Rewrite the items below, replacing "Click" with "Tap" everywhere it occurs and leaving all other text unchanged. Omit the pictures from your output.

— start of INPUT MATERIAL —

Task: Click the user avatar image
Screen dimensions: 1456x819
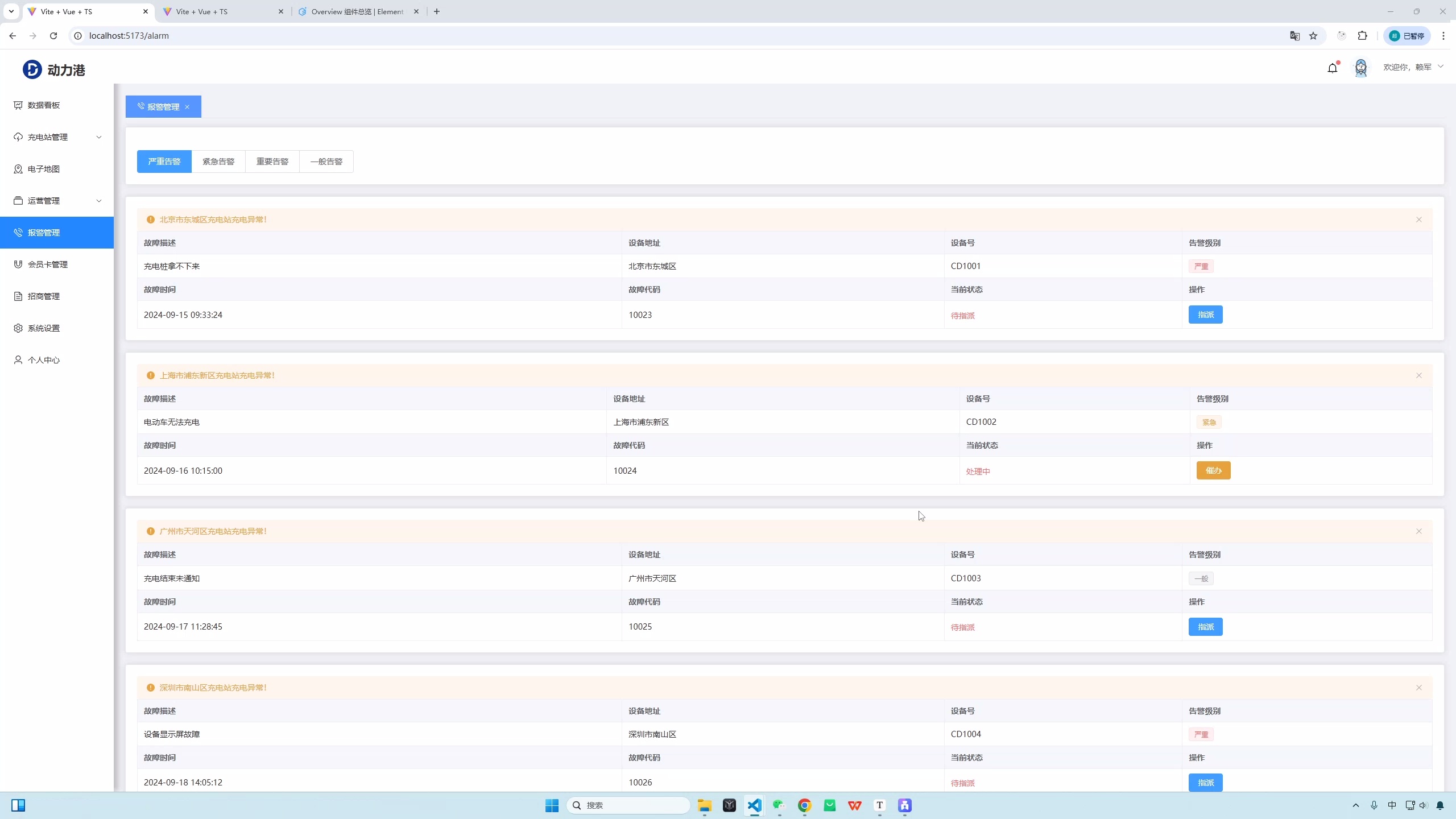Action: [1360, 68]
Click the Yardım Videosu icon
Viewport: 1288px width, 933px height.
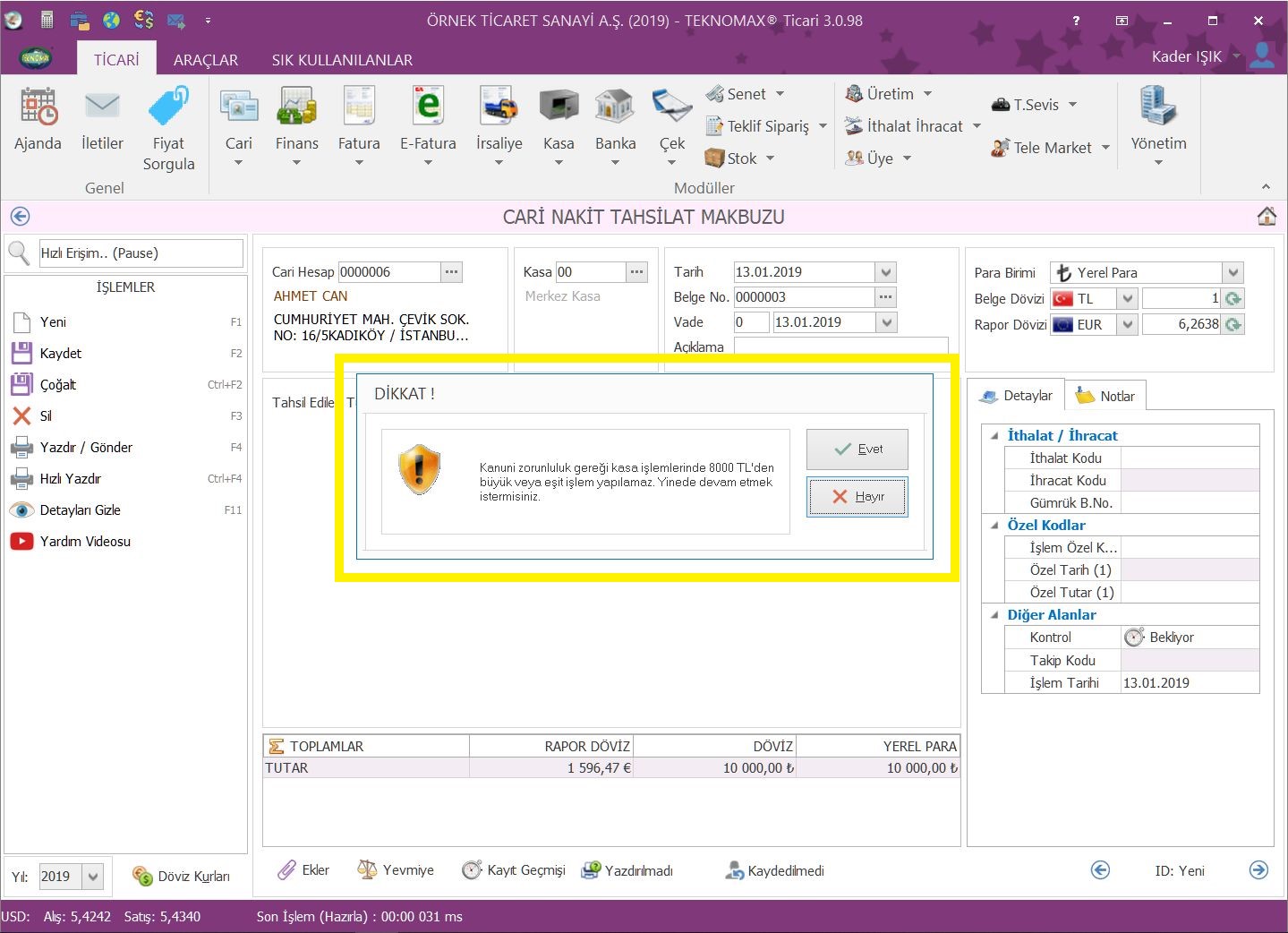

— end of INPUT MATERIAL —

### RESPONSE TO THE TASK
Task: Tap the user avatar image
Screen dimensions: 1456x819
Action: [1360, 68]
Tap the Yardım Videosu icon
Viewport: 1288px width, 933px height.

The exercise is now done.